Copy out word for word the lines of the records below, starting at the line that contains "What do you see at coordinates (138, 326)" and running through the end of the records.

Data items:
=== Begin Enclosure ===

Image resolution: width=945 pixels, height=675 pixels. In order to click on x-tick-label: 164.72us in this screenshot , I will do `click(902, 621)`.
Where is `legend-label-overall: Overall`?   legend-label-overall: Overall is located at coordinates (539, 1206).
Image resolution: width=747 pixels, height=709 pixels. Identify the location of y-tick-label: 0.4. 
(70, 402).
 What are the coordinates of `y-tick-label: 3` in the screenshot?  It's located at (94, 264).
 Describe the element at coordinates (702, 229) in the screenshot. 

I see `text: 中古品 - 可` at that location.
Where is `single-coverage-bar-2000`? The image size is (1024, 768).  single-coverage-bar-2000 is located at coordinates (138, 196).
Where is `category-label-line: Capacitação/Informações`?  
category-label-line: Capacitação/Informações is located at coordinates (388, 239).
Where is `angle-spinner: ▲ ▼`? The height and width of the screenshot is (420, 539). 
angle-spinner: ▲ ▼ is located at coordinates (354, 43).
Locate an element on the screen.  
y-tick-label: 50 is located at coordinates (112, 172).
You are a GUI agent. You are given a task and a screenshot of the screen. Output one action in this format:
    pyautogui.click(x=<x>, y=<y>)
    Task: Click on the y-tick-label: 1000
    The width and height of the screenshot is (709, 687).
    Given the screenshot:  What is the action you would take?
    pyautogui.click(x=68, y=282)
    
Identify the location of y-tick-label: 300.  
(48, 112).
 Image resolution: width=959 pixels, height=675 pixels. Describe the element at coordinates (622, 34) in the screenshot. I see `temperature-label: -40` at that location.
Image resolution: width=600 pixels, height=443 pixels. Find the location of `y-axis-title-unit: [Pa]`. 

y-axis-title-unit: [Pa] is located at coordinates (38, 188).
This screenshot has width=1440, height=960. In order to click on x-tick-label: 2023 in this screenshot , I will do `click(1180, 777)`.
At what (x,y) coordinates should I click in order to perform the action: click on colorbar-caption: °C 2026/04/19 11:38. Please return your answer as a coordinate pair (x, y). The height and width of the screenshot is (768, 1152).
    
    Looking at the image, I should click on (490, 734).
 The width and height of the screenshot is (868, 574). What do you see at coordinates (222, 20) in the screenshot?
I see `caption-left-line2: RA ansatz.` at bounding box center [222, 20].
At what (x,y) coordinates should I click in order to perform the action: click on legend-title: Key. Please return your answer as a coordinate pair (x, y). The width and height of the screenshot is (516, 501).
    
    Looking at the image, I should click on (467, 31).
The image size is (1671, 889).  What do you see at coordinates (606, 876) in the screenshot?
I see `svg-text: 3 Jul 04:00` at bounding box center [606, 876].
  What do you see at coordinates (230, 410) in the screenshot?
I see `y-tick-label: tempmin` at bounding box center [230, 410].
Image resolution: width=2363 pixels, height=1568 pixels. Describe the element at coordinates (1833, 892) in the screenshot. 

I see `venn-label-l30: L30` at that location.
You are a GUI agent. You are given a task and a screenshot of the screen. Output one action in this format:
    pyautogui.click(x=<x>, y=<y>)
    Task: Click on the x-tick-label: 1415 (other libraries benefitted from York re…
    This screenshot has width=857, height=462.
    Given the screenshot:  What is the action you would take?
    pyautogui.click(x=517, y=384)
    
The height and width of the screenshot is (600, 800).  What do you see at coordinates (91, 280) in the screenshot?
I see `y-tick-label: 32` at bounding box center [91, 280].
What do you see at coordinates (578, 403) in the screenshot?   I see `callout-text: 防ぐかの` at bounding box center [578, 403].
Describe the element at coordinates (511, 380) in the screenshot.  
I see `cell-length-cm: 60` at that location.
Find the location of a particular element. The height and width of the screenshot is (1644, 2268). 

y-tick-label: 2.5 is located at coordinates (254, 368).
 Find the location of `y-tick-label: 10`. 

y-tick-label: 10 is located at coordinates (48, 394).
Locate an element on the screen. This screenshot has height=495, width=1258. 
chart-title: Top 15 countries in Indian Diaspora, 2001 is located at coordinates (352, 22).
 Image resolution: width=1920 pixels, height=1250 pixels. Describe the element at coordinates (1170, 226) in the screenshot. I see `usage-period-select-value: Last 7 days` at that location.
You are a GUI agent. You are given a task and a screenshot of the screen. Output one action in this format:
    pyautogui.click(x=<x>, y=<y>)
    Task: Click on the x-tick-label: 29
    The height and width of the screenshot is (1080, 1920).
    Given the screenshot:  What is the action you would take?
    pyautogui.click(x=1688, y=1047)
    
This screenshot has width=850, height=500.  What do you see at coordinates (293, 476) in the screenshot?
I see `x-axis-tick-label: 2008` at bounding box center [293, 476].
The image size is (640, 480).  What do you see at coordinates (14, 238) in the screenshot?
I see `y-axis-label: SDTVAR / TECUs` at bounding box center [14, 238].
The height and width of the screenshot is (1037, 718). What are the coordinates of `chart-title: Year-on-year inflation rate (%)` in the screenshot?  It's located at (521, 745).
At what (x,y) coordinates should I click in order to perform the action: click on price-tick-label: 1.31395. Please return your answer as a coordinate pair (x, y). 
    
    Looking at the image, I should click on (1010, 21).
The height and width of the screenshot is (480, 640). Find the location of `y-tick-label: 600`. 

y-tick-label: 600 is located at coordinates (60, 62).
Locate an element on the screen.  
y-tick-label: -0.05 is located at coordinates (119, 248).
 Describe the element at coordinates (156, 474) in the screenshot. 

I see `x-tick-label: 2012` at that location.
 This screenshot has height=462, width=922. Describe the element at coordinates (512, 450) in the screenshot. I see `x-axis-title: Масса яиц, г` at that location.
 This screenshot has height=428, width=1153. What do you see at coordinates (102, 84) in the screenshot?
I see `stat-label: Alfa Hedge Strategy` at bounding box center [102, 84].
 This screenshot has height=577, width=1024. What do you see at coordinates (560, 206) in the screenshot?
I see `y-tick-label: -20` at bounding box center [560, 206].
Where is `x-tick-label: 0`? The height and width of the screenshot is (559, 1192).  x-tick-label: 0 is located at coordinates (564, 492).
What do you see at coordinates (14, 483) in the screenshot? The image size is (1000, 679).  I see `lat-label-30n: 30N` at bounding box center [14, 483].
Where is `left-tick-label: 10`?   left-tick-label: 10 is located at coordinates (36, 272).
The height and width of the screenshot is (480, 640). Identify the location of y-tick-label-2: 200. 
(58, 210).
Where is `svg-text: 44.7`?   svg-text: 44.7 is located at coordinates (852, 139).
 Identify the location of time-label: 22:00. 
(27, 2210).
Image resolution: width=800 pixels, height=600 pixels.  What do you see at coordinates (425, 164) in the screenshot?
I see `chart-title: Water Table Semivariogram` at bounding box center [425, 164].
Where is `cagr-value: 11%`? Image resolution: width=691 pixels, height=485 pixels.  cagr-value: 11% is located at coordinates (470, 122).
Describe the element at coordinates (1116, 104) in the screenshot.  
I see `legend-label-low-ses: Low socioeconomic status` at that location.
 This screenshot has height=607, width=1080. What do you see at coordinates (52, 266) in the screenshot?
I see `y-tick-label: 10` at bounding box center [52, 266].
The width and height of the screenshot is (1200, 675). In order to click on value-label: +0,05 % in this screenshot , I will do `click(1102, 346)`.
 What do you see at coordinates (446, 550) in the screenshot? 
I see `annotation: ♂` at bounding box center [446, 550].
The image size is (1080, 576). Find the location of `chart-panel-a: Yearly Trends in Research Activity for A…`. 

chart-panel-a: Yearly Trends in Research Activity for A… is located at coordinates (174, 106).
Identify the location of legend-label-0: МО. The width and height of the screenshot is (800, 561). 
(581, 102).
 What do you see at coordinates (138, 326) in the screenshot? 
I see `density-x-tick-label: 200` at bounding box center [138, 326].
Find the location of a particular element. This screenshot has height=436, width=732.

=== End Enclosure ===

■ EXERCISE RESPONSE
 What do you see at coordinates (138, 326) in the screenshot? 
I see `density-x-tick-label: 200` at bounding box center [138, 326].
Find the location of a particular element. This screenshot has height=436, width=732.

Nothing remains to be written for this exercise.